▸ **Given records**:
--- START ---

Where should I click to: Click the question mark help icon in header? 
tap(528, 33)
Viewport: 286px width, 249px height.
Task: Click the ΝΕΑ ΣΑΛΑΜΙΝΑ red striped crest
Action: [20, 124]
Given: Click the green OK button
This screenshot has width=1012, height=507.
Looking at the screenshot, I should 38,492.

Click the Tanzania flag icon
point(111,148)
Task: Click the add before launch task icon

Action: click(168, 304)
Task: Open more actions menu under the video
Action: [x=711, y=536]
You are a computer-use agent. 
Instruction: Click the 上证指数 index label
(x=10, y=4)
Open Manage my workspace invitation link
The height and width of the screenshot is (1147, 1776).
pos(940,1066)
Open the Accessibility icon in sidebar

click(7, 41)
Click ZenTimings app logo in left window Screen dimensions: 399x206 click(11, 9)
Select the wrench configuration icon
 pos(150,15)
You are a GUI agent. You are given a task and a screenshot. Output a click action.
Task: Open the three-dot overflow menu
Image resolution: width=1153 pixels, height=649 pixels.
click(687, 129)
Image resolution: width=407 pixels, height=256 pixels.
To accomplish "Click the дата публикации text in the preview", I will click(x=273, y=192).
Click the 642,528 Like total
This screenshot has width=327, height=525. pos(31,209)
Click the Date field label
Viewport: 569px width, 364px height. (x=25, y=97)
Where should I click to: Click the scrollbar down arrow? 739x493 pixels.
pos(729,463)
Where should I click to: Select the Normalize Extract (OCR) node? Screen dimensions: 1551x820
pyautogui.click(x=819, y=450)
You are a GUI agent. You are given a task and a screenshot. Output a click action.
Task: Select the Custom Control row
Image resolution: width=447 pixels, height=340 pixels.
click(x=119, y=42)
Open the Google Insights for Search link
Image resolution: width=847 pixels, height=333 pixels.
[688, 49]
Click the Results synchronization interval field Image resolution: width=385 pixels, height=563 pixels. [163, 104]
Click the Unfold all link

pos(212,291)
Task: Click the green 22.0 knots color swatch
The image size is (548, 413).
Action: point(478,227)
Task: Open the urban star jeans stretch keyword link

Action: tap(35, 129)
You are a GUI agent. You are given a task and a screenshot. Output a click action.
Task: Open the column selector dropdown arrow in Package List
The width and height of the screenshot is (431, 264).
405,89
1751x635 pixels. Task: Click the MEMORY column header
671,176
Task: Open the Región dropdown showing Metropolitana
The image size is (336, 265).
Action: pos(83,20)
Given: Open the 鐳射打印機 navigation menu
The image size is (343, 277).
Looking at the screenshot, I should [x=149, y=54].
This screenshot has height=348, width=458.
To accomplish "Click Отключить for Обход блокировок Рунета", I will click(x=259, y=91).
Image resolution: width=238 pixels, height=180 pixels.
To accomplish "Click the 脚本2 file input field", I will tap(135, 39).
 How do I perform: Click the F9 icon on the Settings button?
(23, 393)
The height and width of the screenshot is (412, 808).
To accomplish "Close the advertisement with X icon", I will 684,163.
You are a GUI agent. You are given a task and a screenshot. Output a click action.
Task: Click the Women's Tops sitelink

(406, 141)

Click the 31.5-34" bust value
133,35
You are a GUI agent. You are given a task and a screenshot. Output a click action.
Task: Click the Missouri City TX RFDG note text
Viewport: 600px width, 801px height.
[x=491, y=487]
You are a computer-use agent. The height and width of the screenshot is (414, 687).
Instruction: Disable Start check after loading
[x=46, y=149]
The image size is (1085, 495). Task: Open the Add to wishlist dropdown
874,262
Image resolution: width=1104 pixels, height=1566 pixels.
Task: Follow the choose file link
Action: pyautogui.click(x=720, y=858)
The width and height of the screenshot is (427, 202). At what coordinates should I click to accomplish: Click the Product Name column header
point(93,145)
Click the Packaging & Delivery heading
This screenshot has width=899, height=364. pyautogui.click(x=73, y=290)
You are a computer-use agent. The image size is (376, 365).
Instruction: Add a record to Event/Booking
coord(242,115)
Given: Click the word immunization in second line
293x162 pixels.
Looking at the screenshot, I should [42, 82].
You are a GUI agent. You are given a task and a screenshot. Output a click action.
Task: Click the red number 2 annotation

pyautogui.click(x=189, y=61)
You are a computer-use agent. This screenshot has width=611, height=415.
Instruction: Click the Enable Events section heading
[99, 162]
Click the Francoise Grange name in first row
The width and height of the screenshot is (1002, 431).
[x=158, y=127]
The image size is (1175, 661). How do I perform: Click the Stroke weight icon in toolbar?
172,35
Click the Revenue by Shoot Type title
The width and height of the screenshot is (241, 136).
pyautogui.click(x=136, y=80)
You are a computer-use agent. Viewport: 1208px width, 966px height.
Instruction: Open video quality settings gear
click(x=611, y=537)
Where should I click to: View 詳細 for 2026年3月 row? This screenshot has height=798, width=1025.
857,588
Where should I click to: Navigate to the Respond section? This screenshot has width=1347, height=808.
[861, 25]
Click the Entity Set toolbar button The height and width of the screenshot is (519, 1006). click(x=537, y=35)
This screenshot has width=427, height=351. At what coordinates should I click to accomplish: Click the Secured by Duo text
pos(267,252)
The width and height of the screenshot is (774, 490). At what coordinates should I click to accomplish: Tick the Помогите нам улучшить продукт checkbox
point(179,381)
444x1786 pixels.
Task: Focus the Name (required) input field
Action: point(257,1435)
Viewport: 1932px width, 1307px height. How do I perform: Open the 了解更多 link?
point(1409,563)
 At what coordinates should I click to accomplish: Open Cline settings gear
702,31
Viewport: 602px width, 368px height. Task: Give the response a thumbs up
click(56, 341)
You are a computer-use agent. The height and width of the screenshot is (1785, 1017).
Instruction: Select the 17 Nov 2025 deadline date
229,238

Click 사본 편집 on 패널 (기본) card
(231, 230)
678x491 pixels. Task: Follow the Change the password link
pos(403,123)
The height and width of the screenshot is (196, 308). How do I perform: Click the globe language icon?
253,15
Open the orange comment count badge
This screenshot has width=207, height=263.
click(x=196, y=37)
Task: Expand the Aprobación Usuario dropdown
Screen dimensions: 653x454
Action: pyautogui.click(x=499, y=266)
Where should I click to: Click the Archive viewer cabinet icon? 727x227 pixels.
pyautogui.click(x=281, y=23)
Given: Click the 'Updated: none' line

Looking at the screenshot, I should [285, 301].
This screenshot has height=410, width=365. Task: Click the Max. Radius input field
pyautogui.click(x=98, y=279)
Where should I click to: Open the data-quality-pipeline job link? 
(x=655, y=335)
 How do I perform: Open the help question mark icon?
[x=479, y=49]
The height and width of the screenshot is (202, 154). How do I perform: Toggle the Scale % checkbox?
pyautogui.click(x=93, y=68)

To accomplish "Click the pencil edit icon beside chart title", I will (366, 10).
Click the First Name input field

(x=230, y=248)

--- END ---

▸ **Work instruction**: Going down the listing above, begin printing at the line with "The width and height of the screenshot is (431, 264)." and finish with the line with "Image resolution: width=238", exactly as they appear.

▸ **Answer to the exercise**:
The width and height of the screenshot is (431, 264).
405,89
1751x635 pixels. Task: Click the MEMORY column header
671,176
Task: Open the Región dropdown showing Metropolitana
The image size is (336, 265).
Action: pos(83,20)
Given: Open the 鐳射打印機 navigation menu
The image size is (343, 277).
Looking at the screenshot, I should [x=149, y=54].
This screenshot has height=348, width=458.
To accomplish "Click Отключить for Обход блокировок Рунета", I will click(x=259, y=91).
Image resolution: width=238 pixels, height=180 pixels.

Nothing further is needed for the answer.